Work required — If you see a picture in the data below, omit it and copy the rest exactly.

Stored items:
■ ■ ■ ■
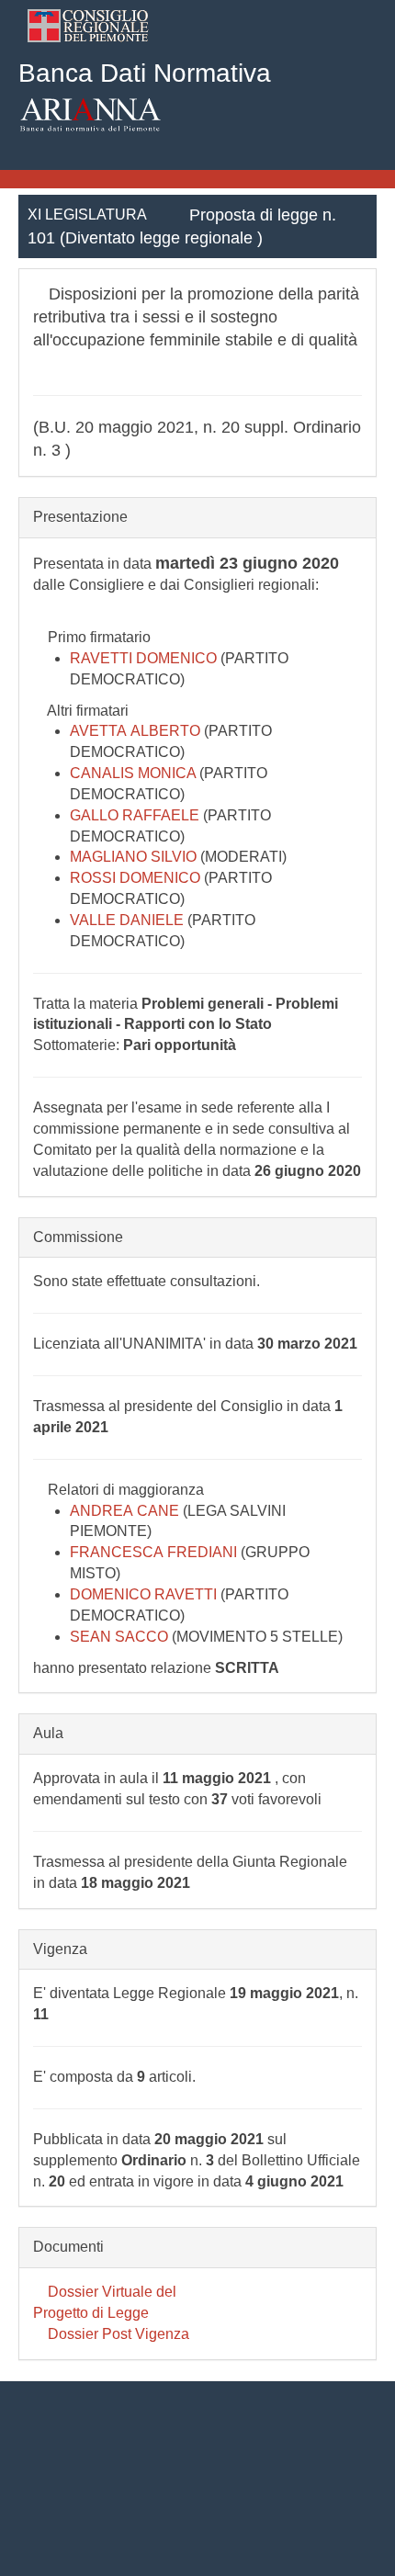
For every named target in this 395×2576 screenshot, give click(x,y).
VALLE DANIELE (128, 920)
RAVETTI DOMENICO (145, 658)
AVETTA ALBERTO (137, 731)
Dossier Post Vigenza (116, 2334)
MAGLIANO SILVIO (135, 856)
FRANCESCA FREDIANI (155, 1552)
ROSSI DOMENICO (137, 878)
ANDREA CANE (126, 1511)
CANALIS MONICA (134, 773)
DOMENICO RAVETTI (145, 1594)
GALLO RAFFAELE (136, 815)
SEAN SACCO (121, 1636)
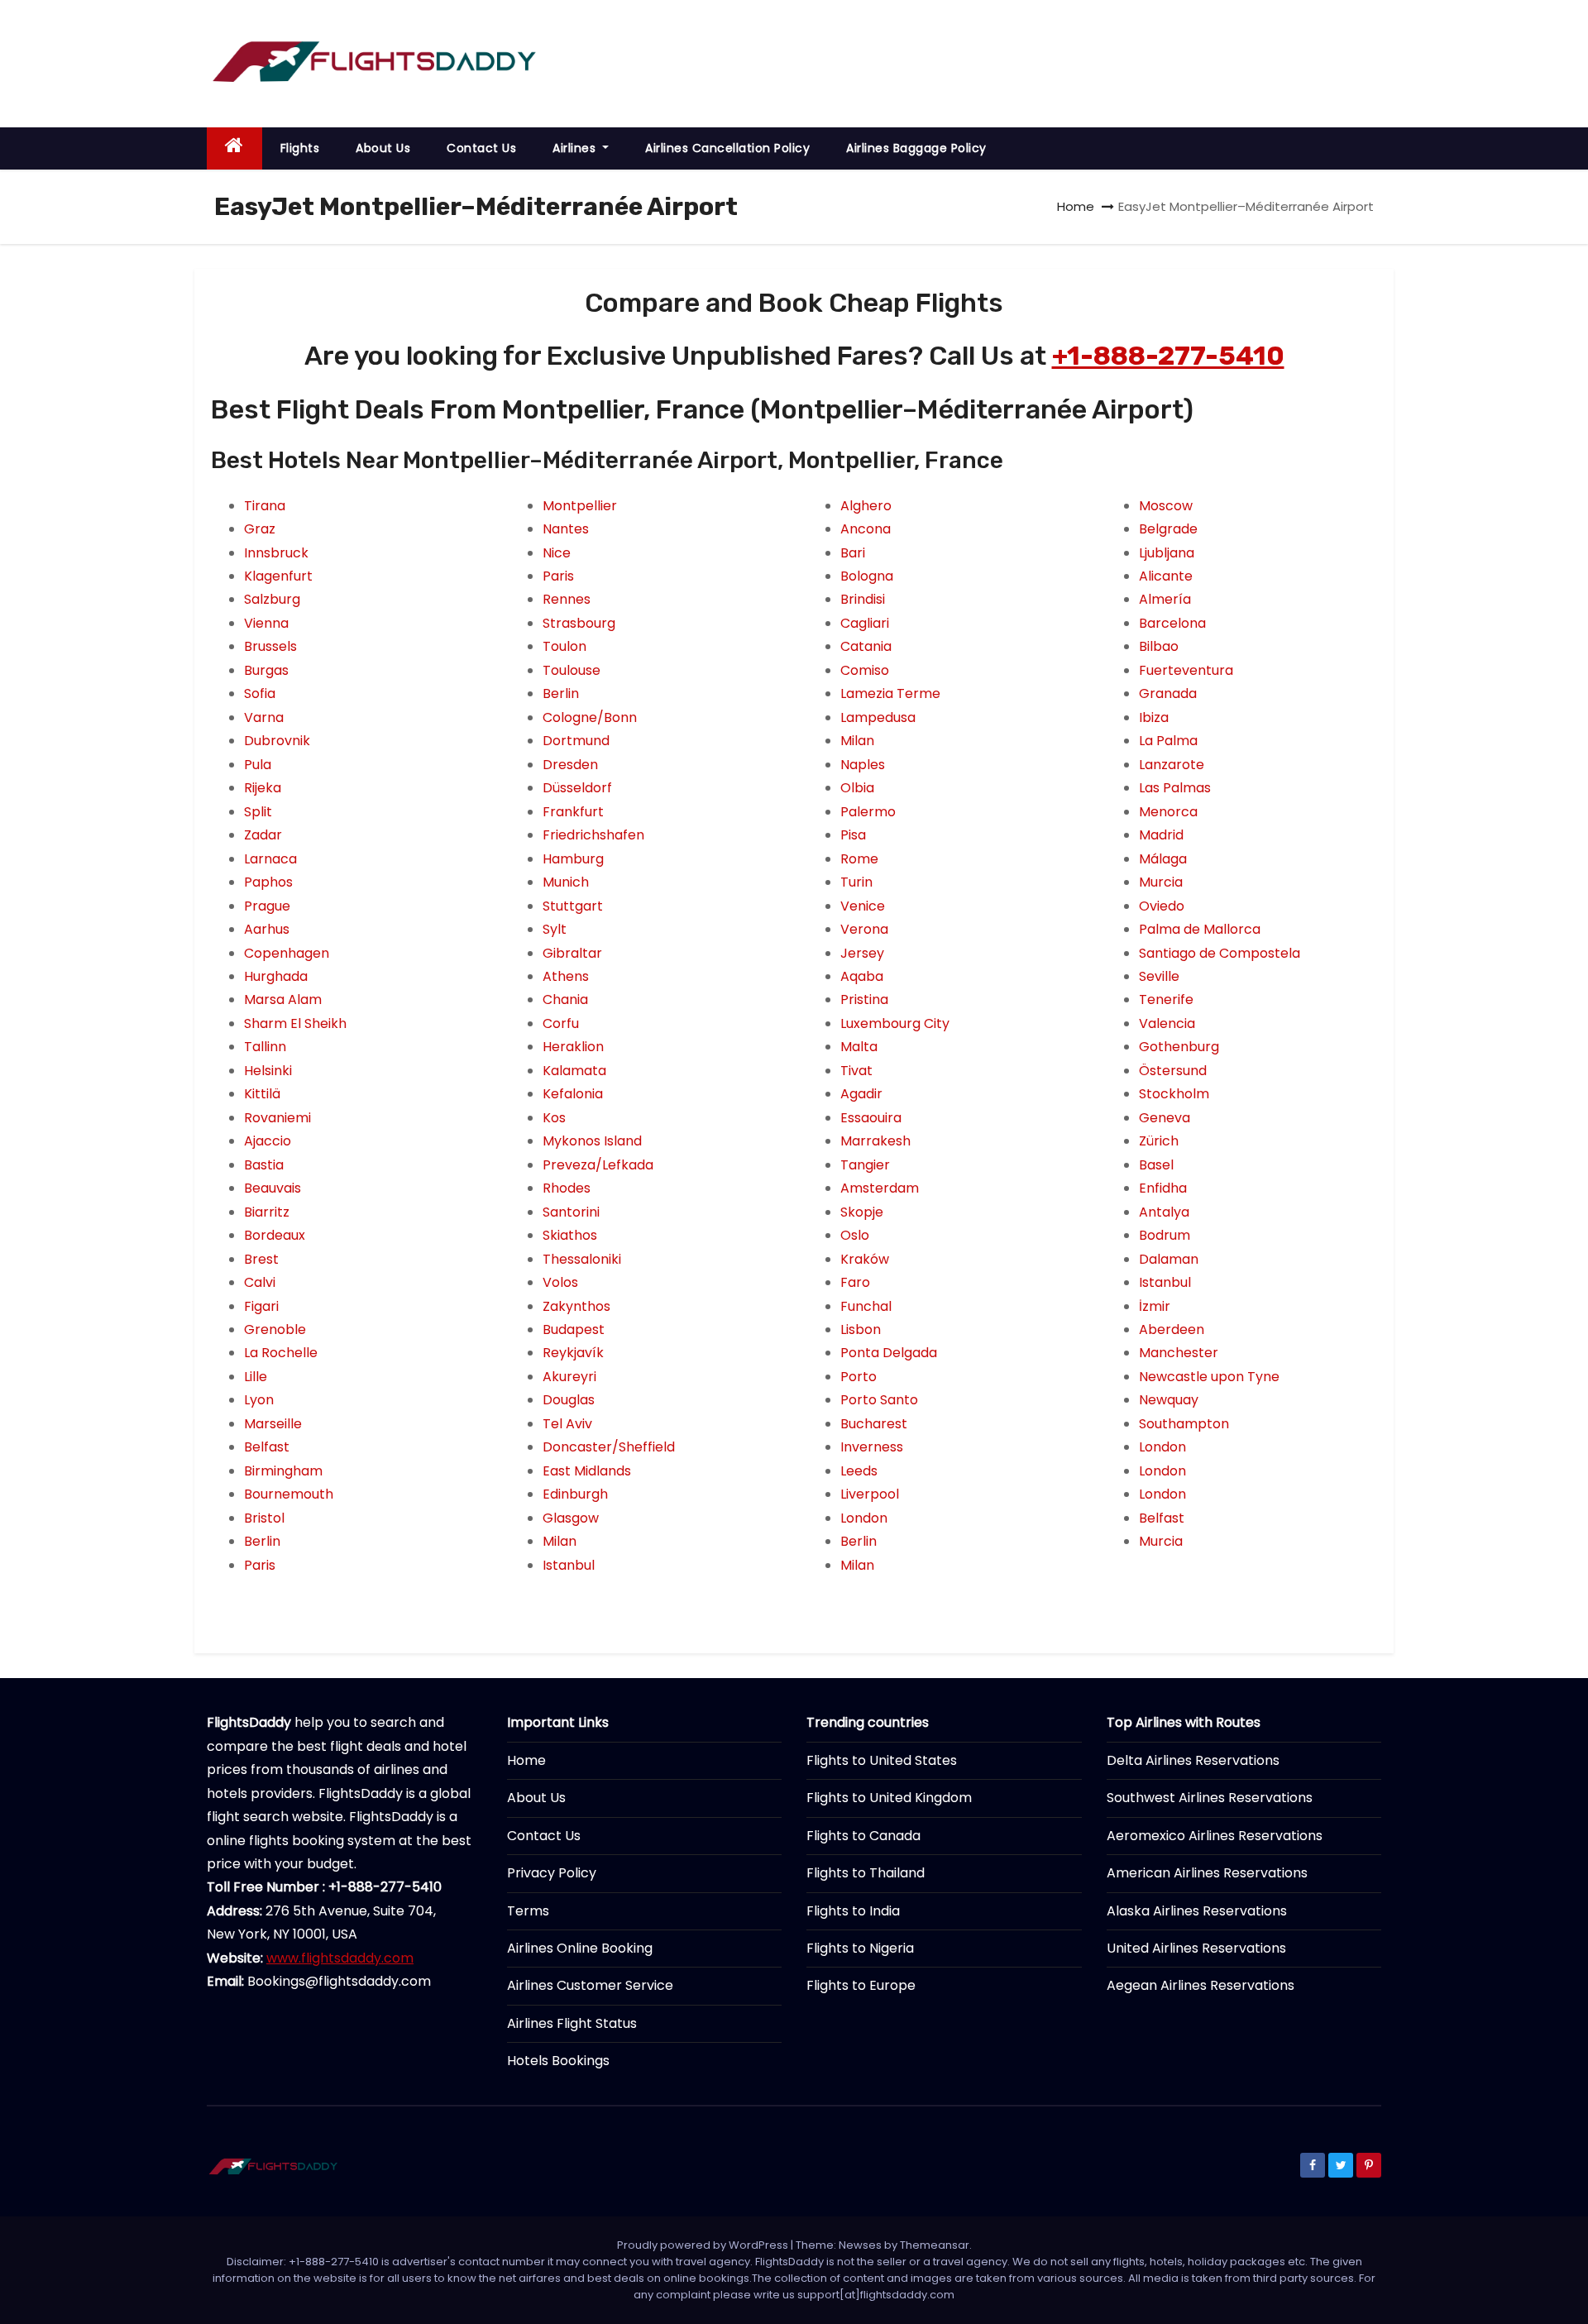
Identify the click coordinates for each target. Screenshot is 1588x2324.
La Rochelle (281, 1352)
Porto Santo (879, 1399)
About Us (383, 148)
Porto (858, 1376)
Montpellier (580, 505)
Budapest (574, 1329)
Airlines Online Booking (580, 1948)
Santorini (571, 1212)
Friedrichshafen (593, 834)
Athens (566, 976)
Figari (261, 1306)
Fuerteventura (1186, 670)
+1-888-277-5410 (1168, 355)
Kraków (864, 1259)
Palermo (868, 811)
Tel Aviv (567, 1423)
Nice (557, 552)
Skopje (861, 1212)
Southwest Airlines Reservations (1210, 1797)
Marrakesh (875, 1140)
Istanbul (569, 1565)
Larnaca (270, 858)
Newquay (1168, 1399)
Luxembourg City (894, 1023)
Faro (855, 1282)
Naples (862, 764)
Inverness (871, 1446)
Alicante (1166, 576)
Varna (264, 717)
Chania (565, 999)
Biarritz (266, 1212)
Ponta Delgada (888, 1352)
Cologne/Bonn (590, 717)
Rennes (567, 599)
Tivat (856, 1070)
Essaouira (871, 1117)
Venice (862, 906)
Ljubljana (1166, 552)
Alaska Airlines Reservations (1197, 1910)
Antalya (1164, 1212)
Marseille (273, 1423)
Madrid (1161, 834)
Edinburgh (575, 1494)
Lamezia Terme (890, 693)
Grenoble (275, 1329)
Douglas (569, 1399)
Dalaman (1168, 1259)
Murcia (1161, 882)
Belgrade (1168, 528)
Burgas (266, 670)
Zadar (263, 834)
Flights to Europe (861, 1985)
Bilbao (1159, 646)
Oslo (854, 1235)
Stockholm (1174, 1093)
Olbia (857, 787)
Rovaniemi (277, 1117)
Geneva (1164, 1117)
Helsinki (268, 1070)
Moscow (1166, 505)
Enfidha (1163, 1188)
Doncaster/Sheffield (609, 1446)
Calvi (259, 1282)
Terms (528, 1910)
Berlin (262, 1541)
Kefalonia (573, 1093)
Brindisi (862, 599)
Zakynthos (576, 1306)
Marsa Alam (283, 999)
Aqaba (861, 976)
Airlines (576, 148)
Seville (1159, 976)
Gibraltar (572, 953)
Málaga (1163, 858)
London (863, 1518)
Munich (566, 882)
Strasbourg (579, 623)
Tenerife (1166, 999)
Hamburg (573, 858)
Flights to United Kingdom (889, 1797)
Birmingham (283, 1470)
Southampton (1184, 1423)
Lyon (259, 1399)
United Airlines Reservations (1196, 1948)
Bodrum (1164, 1235)
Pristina (864, 999)
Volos (560, 1282)
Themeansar (934, 2245)
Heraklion (573, 1046)
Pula (257, 764)
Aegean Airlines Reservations (1200, 1985)
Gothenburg (1179, 1046)
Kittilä (262, 1093)
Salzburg (272, 599)
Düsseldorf (577, 787)
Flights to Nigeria (860, 1948)
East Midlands (587, 1470)
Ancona (865, 528)
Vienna (266, 623)
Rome (859, 858)
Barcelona (1172, 623)
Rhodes (567, 1188)
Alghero (866, 505)
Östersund (1173, 1070)
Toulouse (571, 670)
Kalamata (574, 1070)
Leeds (859, 1470)
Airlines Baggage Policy (916, 148)
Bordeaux (274, 1235)
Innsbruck (276, 552)
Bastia (264, 1164)
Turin (856, 882)
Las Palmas (1175, 787)
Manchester (1178, 1352)
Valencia (1167, 1023)
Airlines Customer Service (590, 1985)
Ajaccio (267, 1140)
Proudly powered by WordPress (704, 2245)
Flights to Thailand (865, 1872)
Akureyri (569, 1376)
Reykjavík (573, 1352)
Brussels (270, 646)
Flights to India (853, 1910)
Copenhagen (286, 953)
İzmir (1154, 1306)
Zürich (1159, 1140)
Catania (866, 646)
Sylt (555, 929)
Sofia (259, 693)
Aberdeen (1171, 1329)
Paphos (268, 882)
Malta (859, 1046)
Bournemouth (288, 1494)
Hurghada (276, 976)
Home (1075, 206)
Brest (261, 1259)
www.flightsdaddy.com (340, 1958)
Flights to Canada (863, 1835)
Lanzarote (1171, 764)
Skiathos (570, 1235)
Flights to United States (881, 1760)
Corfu (561, 1023)
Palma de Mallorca (1199, 929)
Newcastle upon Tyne (1209, 1376)
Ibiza (1154, 717)
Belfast (266, 1446)
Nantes (566, 528)
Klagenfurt (278, 576)
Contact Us (481, 148)
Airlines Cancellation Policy (727, 148)
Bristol (264, 1518)
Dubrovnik (277, 740)
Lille (255, 1376)
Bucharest (873, 1423)
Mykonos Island (592, 1140)
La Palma (1168, 740)
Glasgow (571, 1518)
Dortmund (576, 740)
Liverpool (869, 1494)
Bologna (866, 576)
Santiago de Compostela (1219, 953)
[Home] (234, 148)
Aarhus (266, 929)
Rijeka (262, 787)
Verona (864, 929)
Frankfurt (573, 811)
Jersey (862, 953)
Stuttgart (573, 906)
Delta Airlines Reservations (1193, 1760)
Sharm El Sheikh (295, 1023)
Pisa (853, 834)
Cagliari (864, 623)
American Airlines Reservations (1207, 1872)
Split (258, 811)
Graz (259, 528)
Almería (1165, 599)
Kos (554, 1117)
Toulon (564, 646)
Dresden (570, 764)
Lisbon (860, 1329)
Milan (559, 1541)
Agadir (861, 1093)
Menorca (1168, 811)
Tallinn (265, 1046)
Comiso (864, 670)
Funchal (866, 1306)
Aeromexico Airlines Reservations (1215, 1835)
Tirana (264, 505)
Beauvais (272, 1188)
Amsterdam (879, 1188)
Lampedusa (878, 717)
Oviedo (1161, 906)
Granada (1168, 693)
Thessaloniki (582, 1259)
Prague (267, 906)
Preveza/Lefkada (598, 1164)
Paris (259, 1565)
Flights (300, 148)
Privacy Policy (551, 1872)
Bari (852, 552)
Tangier (865, 1164)
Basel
■ ■ ■ ■
Response for this exercise —
For every named target in this 395×2576 screenshot, give click(x,y).
VALLE DANIELE (128, 920)
RAVETTI DOMENICO (145, 658)
AVETTA ALBERTO (137, 731)
Dossier Post Vigenza (116, 2334)
MAGLIANO SILVIO (135, 856)
FRANCESCA FREDIANI (155, 1552)
ROSSI DOMENICO (137, 878)
ANDREA CANE (126, 1511)
CANALIS MONICA (134, 773)
DOMENICO RAVETTI (145, 1594)
GALLO RAFFAELE (136, 815)
SEAN SACCO (121, 1636)
Identify the click coordinates for each target. Screenshot is 1588x2324.
La Rochelle (281, 1352)
Porto Santo (879, 1399)
About Us (383, 148)
Porto (858, 1376)
Montpellier (580, 505)
Budapest (574, 1329)
Airlines Online Booking (580, 1948)
Santorini (571, 1212)
Friedrichshafen (593, 834)
Athens (566, 976)
Figari (261, 1306)
Fuerteventura (1186, 670)
+1-888-277-5410 (1168, 355)
Kraków (864, 1259)
Palermo (868, 811)
Tel Aviv (567, 1423)
Nice (557, 552)
Skopje (861, 1212)
Southwest Airlines Reservations (1210, 1797)
Marrakesh (875, 1140)
Istanbul (569, 1565)
Larnaca (270, 858)
Newquay (1168, 1399)
Luxembourg City (894, 1023)
Faro (855, 1282)
Naples (862, 764)
Inverness (871, 1446)
Alicante (1166, 576)
Varna (264, 717)
Chania (565, 999)
Biarritz (266, 1212)
Ponta Delgada (888, 1352)
Cologne/Bonn (590, 717)
Rennes (567, 599)
Tivat (856, 1070)
Essaouira (871, 1117)
Venice (862, 906)
Ljubljana (1166, 552)
Alaska Airlines Reservations (1197, 1910)
Antalya (1164, 1212)
Marseille (273, 1423)
Madrid (1161, 834)
Edinburgh (575, 1494)
Lamezia Terme (890, 693)
Grenoble (275, 1329)
Douglas (569, 1399)
Dalaman (1168, 1259)
Murcia (1161, 882)
Belgrade (1168, 528)
Burgas (266, 670)
Zadar (263, 834)
Flights to Europe (861, 1985)
Bilbao (1159, 646)
Oslo (854, 1235)
Stockholm (1174, 1093)
Olbia (857, 787)
Rovaniemi (277, 1117)
Geneva (1164, 1117)
Helsinki (268, 1070)
Moscow (1166, 505)
Enfidha (1163, 1188)
Doncaster/Sheffield (609, 1446)
Calvi (259, 1282)
Terms (528, 1910)
Berlin (262, 1541)
Kefalonia (573, 1093)
Brindisi (862, 599)
Zakynthos (576, 1306)
Marsa Alam (283, 999)
Aqaba (861, 976)
Airlines (576, 148)
Seville (1159, 976)
Gibraltar (572, 953)
Málaga (1163, 858)
London (863, 1518)
Munich (566, 882)
Strasbourg (579, 623)
Tenerife (1166, 999)
Hamburg (573, 858)
Flights to United Kingdom (889, 1797)
Birmingham (283, 1470)
Southampton (1184, 1423)
Lyon (259, 1399)
United Airlines Reservations (1196, 1948)
Bodrum (1164, 1235)
Pristina (864, 999)
Volos (560, 1282)
Themeansar (934, 2245)
Heraklion (573, 1046)
Pula (257, 764)
Aegean Airlines Reservations (1200, 1985)
Gothenburg (1179, 1046)
Kittilä (262, 1093)
Salzburg (272, 599)
Düsseldorf (577, 787)
Flights to Nigeria (860, 1948)
East Midlands (587, 1470)
Ancona (865, 528)
Vienna (266, 623)
Rome (859, 858)
Barcelona (1172, 623)
Rhodes (567, 1188)
Alghero (866, 505)
Östersund (1173, 1070)
Toulouse (571, 670)
Kalamata (574, 1070)
Leeds (859, 1470)
Airlines Baggage Policy (916, 148)
Bordeaux (274, 1235)
Innsbruck (276, 552)
Bastia (264, 1164)
Turin (856, 882)
Las Palmas (1175, 787)
Manchester (1178, 1352)
Valencia (1167, 1023)
Airlines Customer Service (590, 1985)
Ajaccio (267, 1140)
Proudly powered by WordPress (704, 2245)
Flights to Thailand (865, 1872)
Akureyri (569, 1376)
Reykjavík (573, 1352)
Brussels (270, 646)
Flights to India (853, 1910)
Copenhagen (286, 953)
İzmir (1154, 1306)
Zürich (1159, 1140)
Catania (866, 646)
Sylt (555, 929)
Sofia (259, 693)
Aberdeen (1171, 1329)
Paphos (268, 882)
Malta (859, 1046)
Bournemouth (288, 1494)
Hurghada (276, 976)
Home (1075, 206)
Brest (261, 1259)
www.flightsdaddy.com (340, 1958)
Flights to Canada (863, 1835)
Lanzarote (1171, 764)
Skiathos (570, 1235)
Flights to United States (881, 1760)
Corfu (561, 1023)
Palma de Mallorca (1199, 929)
Newcastle upon Tyne (1209, 1376)
Ibiza (1154, 717)
Belfast (266, 1446)
Nantes (566, 528)
Klagenfurt (278, 576)
Contact Us (481, 148)
Airlines Cancellation Policy (727, 148)
Bristol (264, 1518)
Dubrovnik (277, 740)
Lille (255, 1376)
Bucharest (873, 1423)
Mykonos Island (592, 1140)
La Palma (1168, 740)
Glasgow (571, 1518)
Dortmund (576, 740)
Liverpool (869, 1494)
Bologna (866, 576)
Santiago de Compostela (1219, 953)
[Home] (234, 148)
Aarhus (266, 929)
Rijeka (262, 787)
Verona (864, 929)
Frankfurt (573, 811)
Jersey (862, 953)
Stuttgart (573, 906)
Delta Airlines Reservations (1193, 1760)
Sharm El Sheikh (295, 1023)
Pisa (853, 834)
Cagliari (864, 623)
American Airlines Reservations (1207, 1872)
Split (258, 811)
Graz (259, 528)
Almería (1165, 599)
Kos (554, 1117)
Toulon (564, 646)
Dresden (570, 764)
Lisbon (860, 1329)
Milan (559, 1541)
Agadir (861, 1093)
Menorca (1168, 811)
Tallinn (265, 1046)
Comiso (864, 670)
Funchal (866, 1306)
Aeromexico Airlines Reservations (1215, 1835)
Tirana (264, 505)
Beauvais (272, 1188)
Amsterdam (879, 1188)
Lampedusa (878, 717)
Oviedo (1161, 906)
Granada (1168, 693)
Thessaloniki (582, 1259)
Prague (267, 906)
Preveza/Lefkada (598, 1164)
Paris (259, 1565)
Flights (300, 148)
Privacy Policy (551, 1872)
Bari (852, 552)
Tangier (865, 1164)
Basel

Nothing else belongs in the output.